Mydayisbeingplannedbyanalgorithm

By Morten Olsen

Cover image

Allow me to introduce Bob. Bob is an algorithm, and he has just accepted a role as my assistant.

I am not very good when it comes to planning my day, and the many apps out there that promise to help haven’t solved the problem for me, usually due to three significant shortcomings:

  1. Most day planner apps do what their paper counterparts would do: record the plan you create. I don’t want to make the plan; someone should do that for me.
  2. They help you create a plan at the start of the day that you have to follow throughout the day. My days aren’t that static, so my schedule needs to change throughout the day.
  3. They can’t handle transits between locations very well.

So to solve those issues, I decided that the piece of silicon in my pocket, capable of doing a million calculations a second, should be able to help me do something other than waste time doom scrolling. It should let me get more done throughout the day and help me get more time for stuff I want to do. That is why I created Bob.

Also, I wanted a planning algorithm that was not only for productivity. I did not want to get into the same situation as poor Kiki in the book “The circle”, who gets driven insane by a planning algorithm that tries to hyper-optimize her day. Bob also needs to plan downtime.

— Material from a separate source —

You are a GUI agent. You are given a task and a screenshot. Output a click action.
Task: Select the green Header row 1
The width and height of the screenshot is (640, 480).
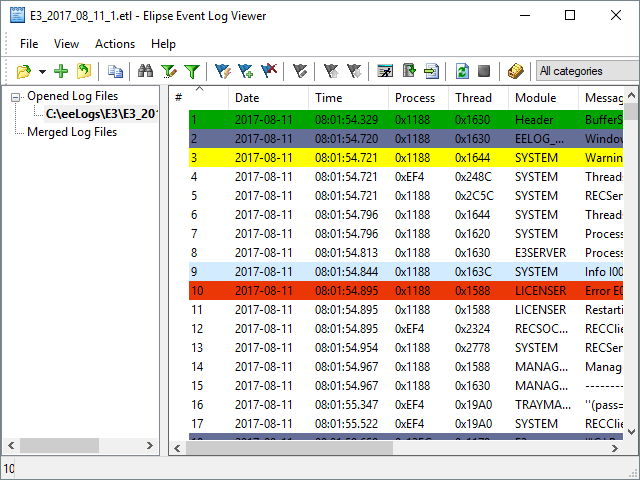pos(400,120)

Bob is still pretty young and still learning new things, but he has gotten to the point where I believe he is good enough to start to use on a day to day basis.

Frame1

How does Bob work? Bob gets a list of tasks, some from my calendar (both my work and my personal calendar), some from “routines” (which are daily tasks that I want to do most days, such as eating breakfast or picking up the kid), and some tasks come from “goals” which are a list of completable items. These tasks go into Bob, and he tries to create a plan for the next couple of days where I get everything done that I set out to do.

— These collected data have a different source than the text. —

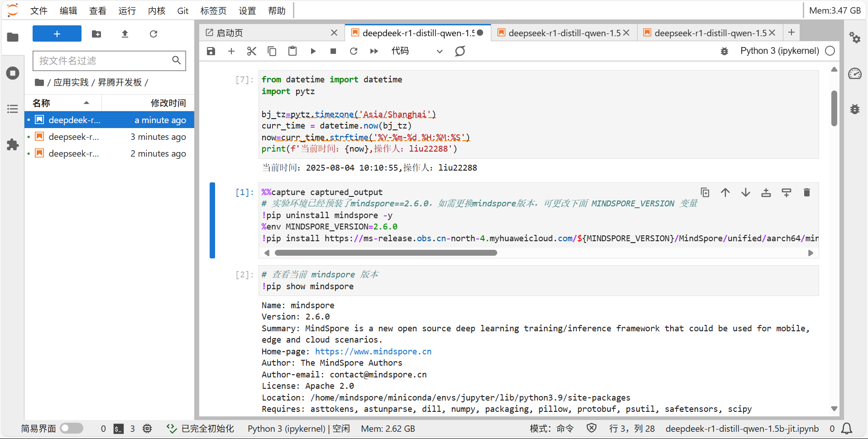The width and height of the screenshot is (868, 439).
Task: Click the blue new launcher plus button
Action: click(57, 34)
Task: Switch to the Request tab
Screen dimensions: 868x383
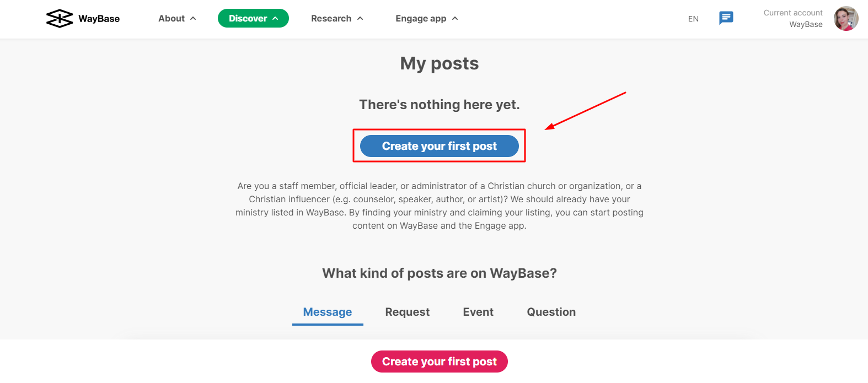Action: (408, 312)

Tasks have a bit more data than your standard calendar events to allow for good scheduling An “earliest start time” and a “latest start time”. These define when the task can add it to the schedule.

Task bounds

Bob uses a graph walk to create the optimal plan, where each node contains a few different things

Bob starts by figuring out which locations I can go to complete the remaining tasks and then create new leaf notes for all of those transits. Next, he figures out if some of the remaining tasks become impossible to complete and when I will arrive at the location and calculate a score for that node.

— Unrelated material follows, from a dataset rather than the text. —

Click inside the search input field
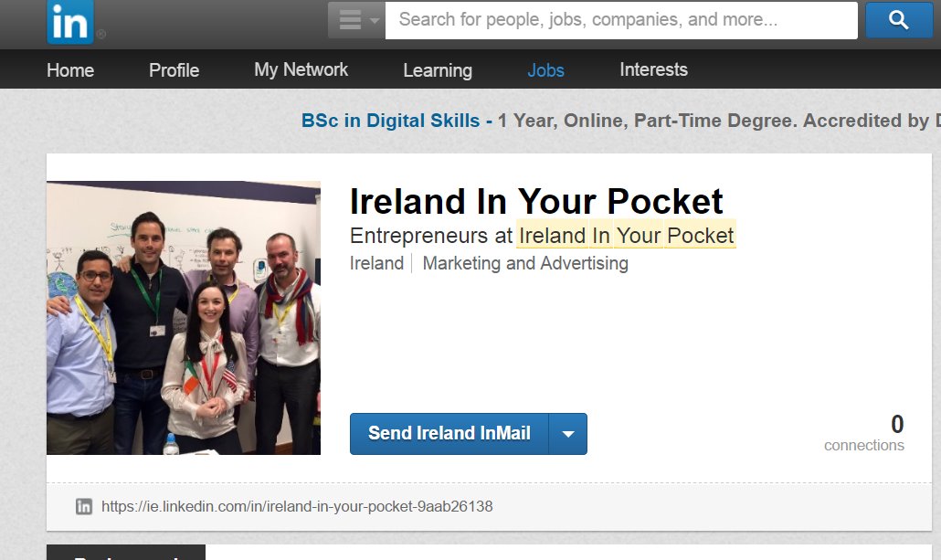 click(621, 19)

He then gets a list of all the remaining tasks for the current node which can be completed at the current location, again figuring out when I would be done with the task, updating the list of impossible tasks and scoring the node. If any node adds a required task to the impossible list, that node is considered dead, and Bob will not analyze it further.

Graph1

Now we have a list of active leaves, and from that list, we find the node with the highest score and redo the process from above.

Graph2

Bob has four different strategies for finding a plan.

Scoring is quite simple at the moment, but something I plan to expand on a lot. Currently, the score gets increased when a task gets completed, and it gets decreased when a task becomes impossible. How much it is increased or decreased is influenced by the task’s priority and if the task is required. It also decreases based on minutes spent transiting.

The leaf picked for analysis is the one with the highest score. This approach allows the two first strategies to create decent results, though they aren’t guaranteed to be the best. It all comes down to how well tuned the scoring variables are tweaked. Currently, they aren’t, but at some point, I plan to create a training algorithm for Bob, which will create plans, score them through “All”, and then try to tweak the variables to arrive at the correct one with as few nodes analyzed as possible when running the same plan through “First valid”/“First complete”.

This approach also allows me to calculate a plan with any start time, so I can re-plan it later in the day if I can’t follow the original plan or if stuff gets added or removed. So this becomes a tool that helps me get the most out of my day without dictating it.

Bob can also do multi-day planning. Here, he gets a list of tasks for the different days as he usually would and a “shared” list of goals. So he runs the same calculation, adding in the tasks for that day, along with the shared goal list, and everything remaining from the shared list then gets carried over to the next day. This process repeats for all the remaining days.

I have created a proof of concept app that houses Bob. I can manage tasks, generate plans, and update my calendar with those plans in this app.

There are also a few features that I want to add later. The most important one is an “asset” system. For instance, when calculating transits, it needs to know if I have brought the bike along because if I took public transit to work, it doesn’t make sense to calculate a bike transit later in the day. This system would work by “assets” being tied to a task and location, and then when Bob creates plans, he knows to consider if the asset is there or not. Assets could also be tied to tasks, so one task may be to pick up something, another to drop it off. In those cases, assets would act as dependencies, so I have to have picked up the asset before being able to drop it off. The system is pretty simple to implement but causes the graph to grow a lot, so I need to do some optimizations before it makes sense to put it in.

Wrapping up; I have only been using Bob for a few days, but so far, he seems to create good plans and has helped me achieve more both productive tasks, also scheduling downtime such as reading, meditation, playing console etc. and ensuring that I had time for that in the plan.

There is still a lot of stuff that needs to be done, and I will add in features and fix the code base slowly over time.

You can find the source for this algorithm and the app it lives in at Github, but beware, it is a proof of concept, so readability or maintainability hasn’t been a goal.